== THE RECORDS

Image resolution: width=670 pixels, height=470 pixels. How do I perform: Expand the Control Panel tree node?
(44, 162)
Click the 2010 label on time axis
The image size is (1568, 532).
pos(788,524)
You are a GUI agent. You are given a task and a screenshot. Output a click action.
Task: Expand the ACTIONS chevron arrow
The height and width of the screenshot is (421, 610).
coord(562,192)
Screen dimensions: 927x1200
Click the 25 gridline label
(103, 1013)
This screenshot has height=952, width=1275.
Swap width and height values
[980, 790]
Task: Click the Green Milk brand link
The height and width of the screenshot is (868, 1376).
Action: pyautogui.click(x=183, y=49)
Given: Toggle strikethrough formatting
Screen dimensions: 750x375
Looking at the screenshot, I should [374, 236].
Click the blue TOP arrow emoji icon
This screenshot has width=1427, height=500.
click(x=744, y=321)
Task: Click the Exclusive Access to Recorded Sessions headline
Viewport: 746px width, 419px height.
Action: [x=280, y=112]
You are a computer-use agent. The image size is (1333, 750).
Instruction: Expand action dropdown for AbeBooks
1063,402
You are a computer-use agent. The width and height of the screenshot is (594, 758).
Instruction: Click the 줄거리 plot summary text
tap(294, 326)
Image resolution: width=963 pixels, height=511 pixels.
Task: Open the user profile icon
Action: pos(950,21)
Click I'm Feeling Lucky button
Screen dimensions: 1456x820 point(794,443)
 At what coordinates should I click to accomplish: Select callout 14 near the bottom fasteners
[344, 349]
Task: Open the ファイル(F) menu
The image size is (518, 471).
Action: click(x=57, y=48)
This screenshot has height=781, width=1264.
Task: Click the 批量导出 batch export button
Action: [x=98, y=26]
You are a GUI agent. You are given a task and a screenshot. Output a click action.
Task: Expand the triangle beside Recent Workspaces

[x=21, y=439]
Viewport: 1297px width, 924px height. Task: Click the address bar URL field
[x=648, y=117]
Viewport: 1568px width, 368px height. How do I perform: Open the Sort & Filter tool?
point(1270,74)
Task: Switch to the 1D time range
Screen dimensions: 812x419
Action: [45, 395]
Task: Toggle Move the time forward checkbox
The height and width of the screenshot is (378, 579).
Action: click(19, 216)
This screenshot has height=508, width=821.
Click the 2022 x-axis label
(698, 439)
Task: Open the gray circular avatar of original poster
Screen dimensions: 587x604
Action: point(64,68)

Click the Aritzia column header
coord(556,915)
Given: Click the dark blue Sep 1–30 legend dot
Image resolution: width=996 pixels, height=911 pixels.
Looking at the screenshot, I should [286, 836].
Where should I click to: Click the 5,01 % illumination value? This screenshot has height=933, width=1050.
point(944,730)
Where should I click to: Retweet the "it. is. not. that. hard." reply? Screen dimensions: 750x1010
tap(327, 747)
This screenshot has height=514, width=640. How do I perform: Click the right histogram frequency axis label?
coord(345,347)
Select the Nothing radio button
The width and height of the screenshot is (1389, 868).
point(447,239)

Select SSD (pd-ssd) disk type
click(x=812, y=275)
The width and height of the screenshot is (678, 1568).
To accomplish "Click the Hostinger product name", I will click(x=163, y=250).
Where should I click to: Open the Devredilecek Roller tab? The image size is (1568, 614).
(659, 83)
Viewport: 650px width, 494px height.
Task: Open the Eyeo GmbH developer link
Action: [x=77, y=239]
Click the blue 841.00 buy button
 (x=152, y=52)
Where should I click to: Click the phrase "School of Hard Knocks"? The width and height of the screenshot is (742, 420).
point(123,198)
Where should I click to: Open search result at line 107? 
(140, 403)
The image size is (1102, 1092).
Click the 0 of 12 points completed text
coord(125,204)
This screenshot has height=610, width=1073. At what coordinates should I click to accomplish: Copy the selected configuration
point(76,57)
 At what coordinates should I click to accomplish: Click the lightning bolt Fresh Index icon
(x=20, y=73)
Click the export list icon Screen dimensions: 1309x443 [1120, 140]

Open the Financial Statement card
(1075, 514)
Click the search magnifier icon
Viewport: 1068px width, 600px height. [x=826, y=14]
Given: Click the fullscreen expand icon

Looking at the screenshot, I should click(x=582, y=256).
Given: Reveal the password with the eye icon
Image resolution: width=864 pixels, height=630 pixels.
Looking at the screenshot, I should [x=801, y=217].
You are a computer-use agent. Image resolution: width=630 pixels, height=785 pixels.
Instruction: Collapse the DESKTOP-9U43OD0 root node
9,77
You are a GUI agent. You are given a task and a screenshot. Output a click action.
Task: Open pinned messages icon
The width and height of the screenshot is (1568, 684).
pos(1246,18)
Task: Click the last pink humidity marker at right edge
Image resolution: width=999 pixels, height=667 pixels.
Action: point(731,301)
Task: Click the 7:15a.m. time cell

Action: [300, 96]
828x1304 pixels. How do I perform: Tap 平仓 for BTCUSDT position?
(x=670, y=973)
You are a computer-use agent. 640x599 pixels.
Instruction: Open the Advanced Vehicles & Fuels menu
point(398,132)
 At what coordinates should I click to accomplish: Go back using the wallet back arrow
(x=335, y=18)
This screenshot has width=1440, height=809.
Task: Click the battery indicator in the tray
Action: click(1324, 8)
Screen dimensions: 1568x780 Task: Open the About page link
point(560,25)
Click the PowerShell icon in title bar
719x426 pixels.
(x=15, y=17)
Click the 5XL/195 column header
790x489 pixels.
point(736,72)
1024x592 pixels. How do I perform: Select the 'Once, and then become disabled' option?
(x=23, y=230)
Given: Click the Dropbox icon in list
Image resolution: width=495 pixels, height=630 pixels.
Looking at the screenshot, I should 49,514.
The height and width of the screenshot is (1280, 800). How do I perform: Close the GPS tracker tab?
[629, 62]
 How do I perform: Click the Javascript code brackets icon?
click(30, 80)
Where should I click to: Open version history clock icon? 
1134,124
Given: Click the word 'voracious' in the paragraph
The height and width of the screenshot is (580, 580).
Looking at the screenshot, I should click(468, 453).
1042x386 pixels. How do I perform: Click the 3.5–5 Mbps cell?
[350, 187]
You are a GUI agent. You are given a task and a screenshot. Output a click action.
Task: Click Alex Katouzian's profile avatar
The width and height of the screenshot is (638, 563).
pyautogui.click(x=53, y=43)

====

EXERCISE BRIEF: Output the lines above exactly, but only those between the line holding "Click the Aritzia column header" and the line holding "The width and height of the screenshot is (678, 1568).", inclusive.

WRITTEN RESPONSE:
Click the Aritzia column header
coord(556,915)
Given: Click the dark blue Sep 1–30 legend dot
Image resolution: width=996 pixels, height=911 pixels.
Looking at the screenshot, I should [286, 836].
Where should I click to: Click the 5,01 % illumination value? This screenshot has height=933, width=1050.
point(944,730)
Where should I click to: Retweet the "it. is. not. that. hard." reply? Screen dimensions: 750x1010
tap(327, 747)
This screenshot has height=514, width=640. How do I perform: Click the right histogram frequency axis label?
coord(345,347)
Select the Nothing radio button
The width and height of the screenshot is (1389, 868).
point(447,239)

Select SSD (pd-ssd) disk type
click(x=812, y=275)
The width and height of the screenshot is (678, 1568).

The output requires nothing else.